**EXTRACTED RECORDS:**
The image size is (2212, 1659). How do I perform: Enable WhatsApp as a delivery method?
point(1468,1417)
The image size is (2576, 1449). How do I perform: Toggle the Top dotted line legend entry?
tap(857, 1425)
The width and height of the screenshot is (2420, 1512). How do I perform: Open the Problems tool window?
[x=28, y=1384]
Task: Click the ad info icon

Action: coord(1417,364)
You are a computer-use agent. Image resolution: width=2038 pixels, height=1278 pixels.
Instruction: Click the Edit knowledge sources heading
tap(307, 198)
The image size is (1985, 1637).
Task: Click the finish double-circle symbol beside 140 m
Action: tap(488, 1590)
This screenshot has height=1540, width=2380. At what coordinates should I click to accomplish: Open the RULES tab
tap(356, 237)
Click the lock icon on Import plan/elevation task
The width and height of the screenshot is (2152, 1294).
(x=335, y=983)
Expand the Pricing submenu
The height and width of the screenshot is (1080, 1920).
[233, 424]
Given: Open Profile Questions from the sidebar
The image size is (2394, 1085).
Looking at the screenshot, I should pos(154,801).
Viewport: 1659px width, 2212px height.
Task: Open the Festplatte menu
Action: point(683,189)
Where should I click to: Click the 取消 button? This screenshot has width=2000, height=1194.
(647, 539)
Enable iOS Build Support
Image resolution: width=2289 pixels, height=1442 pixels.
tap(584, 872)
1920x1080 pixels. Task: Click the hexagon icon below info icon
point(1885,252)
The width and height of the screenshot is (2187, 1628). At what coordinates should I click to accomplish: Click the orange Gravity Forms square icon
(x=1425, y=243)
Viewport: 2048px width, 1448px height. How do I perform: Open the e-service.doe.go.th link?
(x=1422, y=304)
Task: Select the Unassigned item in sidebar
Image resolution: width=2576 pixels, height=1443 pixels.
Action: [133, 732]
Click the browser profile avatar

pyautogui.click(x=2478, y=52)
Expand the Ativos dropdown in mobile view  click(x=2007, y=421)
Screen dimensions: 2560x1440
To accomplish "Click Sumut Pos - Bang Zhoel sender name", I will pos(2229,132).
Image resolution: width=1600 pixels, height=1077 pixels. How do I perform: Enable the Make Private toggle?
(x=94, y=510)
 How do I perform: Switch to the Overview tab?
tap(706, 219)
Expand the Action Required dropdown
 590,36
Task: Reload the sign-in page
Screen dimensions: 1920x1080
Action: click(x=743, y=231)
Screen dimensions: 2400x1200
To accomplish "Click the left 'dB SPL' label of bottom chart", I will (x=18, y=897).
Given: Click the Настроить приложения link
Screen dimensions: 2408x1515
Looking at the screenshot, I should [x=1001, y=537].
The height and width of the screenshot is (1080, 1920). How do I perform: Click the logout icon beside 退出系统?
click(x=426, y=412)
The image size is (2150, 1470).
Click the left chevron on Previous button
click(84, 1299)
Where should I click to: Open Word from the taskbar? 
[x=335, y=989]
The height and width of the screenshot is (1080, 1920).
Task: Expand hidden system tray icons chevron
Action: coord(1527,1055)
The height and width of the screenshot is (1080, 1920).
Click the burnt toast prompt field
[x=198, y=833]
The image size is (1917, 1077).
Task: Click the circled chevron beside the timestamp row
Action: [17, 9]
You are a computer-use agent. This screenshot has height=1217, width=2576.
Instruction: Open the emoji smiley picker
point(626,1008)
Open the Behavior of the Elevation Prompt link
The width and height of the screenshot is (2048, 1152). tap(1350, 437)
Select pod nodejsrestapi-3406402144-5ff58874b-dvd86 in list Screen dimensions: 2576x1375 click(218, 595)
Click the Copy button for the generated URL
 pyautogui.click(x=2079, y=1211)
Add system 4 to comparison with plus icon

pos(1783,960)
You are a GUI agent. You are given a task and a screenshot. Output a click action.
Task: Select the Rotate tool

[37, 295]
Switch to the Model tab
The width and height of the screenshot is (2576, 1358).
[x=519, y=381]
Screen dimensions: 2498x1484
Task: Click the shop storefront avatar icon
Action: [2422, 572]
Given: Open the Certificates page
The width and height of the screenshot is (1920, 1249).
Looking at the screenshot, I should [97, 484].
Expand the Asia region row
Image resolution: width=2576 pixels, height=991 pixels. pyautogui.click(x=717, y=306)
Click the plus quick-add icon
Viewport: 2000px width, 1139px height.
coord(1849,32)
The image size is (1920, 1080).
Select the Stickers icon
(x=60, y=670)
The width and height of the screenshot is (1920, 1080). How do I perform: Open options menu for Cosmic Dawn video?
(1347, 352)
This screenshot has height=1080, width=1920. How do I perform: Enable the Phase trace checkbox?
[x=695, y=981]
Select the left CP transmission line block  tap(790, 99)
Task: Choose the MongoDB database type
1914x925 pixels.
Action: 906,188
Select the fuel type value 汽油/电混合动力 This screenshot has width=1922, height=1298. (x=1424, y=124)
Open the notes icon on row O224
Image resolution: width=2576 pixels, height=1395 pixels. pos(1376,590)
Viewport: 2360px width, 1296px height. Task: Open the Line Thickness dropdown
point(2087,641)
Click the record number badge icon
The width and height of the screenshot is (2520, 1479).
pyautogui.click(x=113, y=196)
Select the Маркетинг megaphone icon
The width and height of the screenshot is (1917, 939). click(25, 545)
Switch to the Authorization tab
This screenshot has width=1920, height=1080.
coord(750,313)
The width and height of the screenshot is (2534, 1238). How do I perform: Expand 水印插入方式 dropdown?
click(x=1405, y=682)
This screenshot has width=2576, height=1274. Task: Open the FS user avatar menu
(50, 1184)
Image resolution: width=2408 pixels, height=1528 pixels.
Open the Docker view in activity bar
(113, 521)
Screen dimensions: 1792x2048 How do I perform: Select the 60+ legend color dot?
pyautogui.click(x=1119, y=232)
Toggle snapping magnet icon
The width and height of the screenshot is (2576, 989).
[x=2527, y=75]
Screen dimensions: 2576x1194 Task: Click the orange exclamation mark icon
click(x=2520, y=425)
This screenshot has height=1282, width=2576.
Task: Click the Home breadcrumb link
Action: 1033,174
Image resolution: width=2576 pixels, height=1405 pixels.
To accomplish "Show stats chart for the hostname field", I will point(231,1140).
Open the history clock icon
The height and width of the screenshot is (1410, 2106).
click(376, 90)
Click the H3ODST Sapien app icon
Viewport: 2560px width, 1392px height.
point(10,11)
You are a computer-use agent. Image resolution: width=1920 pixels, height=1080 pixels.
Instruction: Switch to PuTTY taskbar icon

**EXERCISE DESCRIPTION:**
Could you transcribe all of the entries exactly, leaving nothing out?

**TASK ANSWER:**
The image size is (2212, 1659). How do I perform: Enable WhatsApp as a delivery method?
point(1468,1417)
The image size is (2576, 1449). How do I perform: Toggle the Top dotted line legend entry?
tap(857, 1425)
The width and height of the screenshot is (2420, 1512). How do I perform: Open the Problems tool window?
[x=28, y=1384]
Task: Click the ad info icon

Action: coord(1417,364)
You are a computer-use agent. Image resolution: width=2038 pixels, height=1278 pixels.
Instruction: Click the Edit knowledge sources heading
tap(307, 198)
The image size is (1985, 1637).
Task: Click the finish double-circle symbol beside 140 m
Action: tap(488, 1590)
This screenshot has height=1540, width=2380. At what coordinates should I click to accomplish: Open the RULES tab
tap(356, 237)
Click the lock icon on Import plan/elevation task
The width and height of the screenshot is (2152, 1294).
(x=335, y=983)
Expand the Pricing submenu
The height and width of the screenshot is (1080, 1920).
[233, 424]
Given: Open Profile Questions from the sidebar
The image size is (2394, 1085).
Looking at the screenshot, I should pos(154,801).
Viewport: 1659px width, 2212px height.
Task: Open the Festplatte menu
Action: point(683,189)
Where should I click to: Click the 取消 button? This screenshot has width=2000, height=1194.
(647, 539)
Enable iOS Build Support
Image resolution: width=2289 pixels, height=1442 pixels.
tap(584, 872)
1920x1080 pixels. Task: Click the hexagon icon below info icon
point(1885,252)
The width and height of the screenshot is (2187, 1628). At what coordinates should I click to accomplish: Click the orange Gravity Forms square icon
(x=1425, y=243)
Viewport: 2048px width, 1448px height. How do I perform: Open the e-service.doe.go.th link?
(x=1422, y=304)
Task: Select the Unassigned item in sidebar
Image resolution: width=2576 pixels, height=1443 pixels.
Action: [133, 732]
Click the browser profile avatar

pyautogui.click(x=2478, y=52)
Expand the Ativos dropdown in mobile view  click(x=2007, y=421)
Screen dimensions: 2560x1440
To accomplish "Click Sumut Pos - Bang Zhoel sender name", I will pos(2229,132).
Image resolution: width=1600 pixels, height=1077 pixels. How do I perform: Enable the Make Private toggle?
(x=94, y=510)
 How do I perform: Switch to the Overview tab?
tap(706, 219)
Expand the Action Required dropdown
 590,36
Task: Reload the sign-in page
Screen dimensions: 1920x1080
Action: click(x=743, y=231)
Screen dimensions: 2400x1200
To accomplish "Click the left 'dB SPL' label of bottom chart", I will (x=18, y=897).
Given: Click the Настроить приложения link
Screen dimensions: 2408x1515
Looking at the screenshot, I should [x=1001, y=537].
The height and width of the screenshot is (1080, 1920). How do I perform: Click the logout icon beside 退出系统?
click(x=426, y=412)
The image size is (2150, 1470).
Click the left chevron on Previous button
click(84, 1299)
Where should I click to: Open Word from the taskbar? 
[x=335, y=989]
The height and width of the screenshot is (1080, 1920).
Task: Expand hidden system tray icons chevron
Action: coord(1527,1055)
The height and width of the screenshot is (1080, 1920).
Click the burnt toast prompt field
[x=198, y=833]
The image size is (1917, 1077).
Task: Click the circled chevron beside the timestamp row
Action: [17, 9]
You are a computer-use agent. This screenshot has height=1217, width=2576.
Instruction: Open the emoji smiley picker
point(626,1008)
Open the Behavior of the Elevation Prompt link
The width and height of the screenshot is (2048, 1152). tap(1350, 437)
Select pod nodejsrestapi-3406402144-5ff58874b-dvd86 in list Screen dimensions: 2576x1375 click(218, 595)
Click the Copy button for the generated URL
 pyautogui.click(x=2079, y=1211)
Add system 4 to comparison with plus icon

pos(1783,960)
You are a GUI agent. You are given a task and a screenshot. Output a click action.
Task: Select the Rotate tool

[37, 295]
Switch to the Model tab
The width and height of the screenshot is (2576, 1358).
[x=519, y=381]
Screen dimensions: 2498x1484
Task: Click the shop storefront avatar icon
Action: [2422, 572]
Given: Open the Certificates page
The width and height of the screenshot is (1920, 1249).
Looking at the screenshot, I should [97, 484].
Expand the Asia region row
Image resolution: width=2576 pixels, height=991 pixels. pyautogui.click(x=717, y=306)
Click the plus quick-add icon
Viewport: 2000px width, 1139px height.
coord(1849,32)
The image size is (1920, 1080).
Select the Stickers icon
(x=60, y=670)
The width and height of the screenshot is (1920, 1080). How do I perform: Open options menu for Cosmic Dawn video?
(1347, 352)
This screenshot has height=1080, width=1920. How do I perform: Enable the Phase trace checkbox?
[x=695, y=981]
Select the left CP transmission line block  tap(790, 99)
Task: Choose the MongoDB database type
1914x925 pixels.
Action: 906,188
Select the fuel type value 汽油/电混合动力 This screenshot has width=1922, height=1298. (x=1424, y=124)
Open the notes icon on row O224
Image resolution: width=2576 pixels, height=1395 pixels. pos(1376,590)
Viewport: 2360px width, 1296px height. Task: Open the Line Thickness dropdown
point(2087,641)
Click the record number badge icon
The width and height of the screenshot is (2520, 1479).
pyautogui.click(x=113, y=196)
Select the Маркетинг megaphone icon
The width and height of the screenshot is (1917, 939). click(25, 545)
Switch to the Authorization tab
This screenshot has width=1920, height=1080.
coord(750,313)
The width and height of the screenshot is (2534, 1238). How do I perform: Expand 水印插入方式 dropdown?
click(x=1405, y=682)
This screenshot has width=2576, height=1274. Task: Open the FS user avatar menu
(50, 1184)
Image resolution: width=2408 pixels, height=1528 pixels.
Open the Docker view in activity bar
(113, 521)
Screen dimensions: 1792x2048 How do I perform: Select the 60+ legend color dot?
pyautogui.click(x=1119, y=232)
Toggle snapping magnet icon
The width and height of the screenshot is (2576, 989).
[x=2527, y=75]
Screen dimensions: 2576x1194 Task: Click the orange exclamation mark icon
click(x=2520, y=425)
This screenshot has height=1282, width=2576.
Task: Click the Home breadcrumb link
Action: 1033,174
Image resolution: width=2576 pixels, height=1405 pixels.
To accomplish "Show stats chart for the hostname field", I will point(231,1140).
Open the history clock icon
The height and width of the screenshot is (1410, 2106).
click(376, 90)
Click the H3ODST Sapien app icon
Viewport: 2560px width, 1392px height.
point(10,11)
You are a computer-use agent. Image resolution: width=1920 pixels, height=1080 pixels.
Instruction: Switch to PuTTY taskbar icon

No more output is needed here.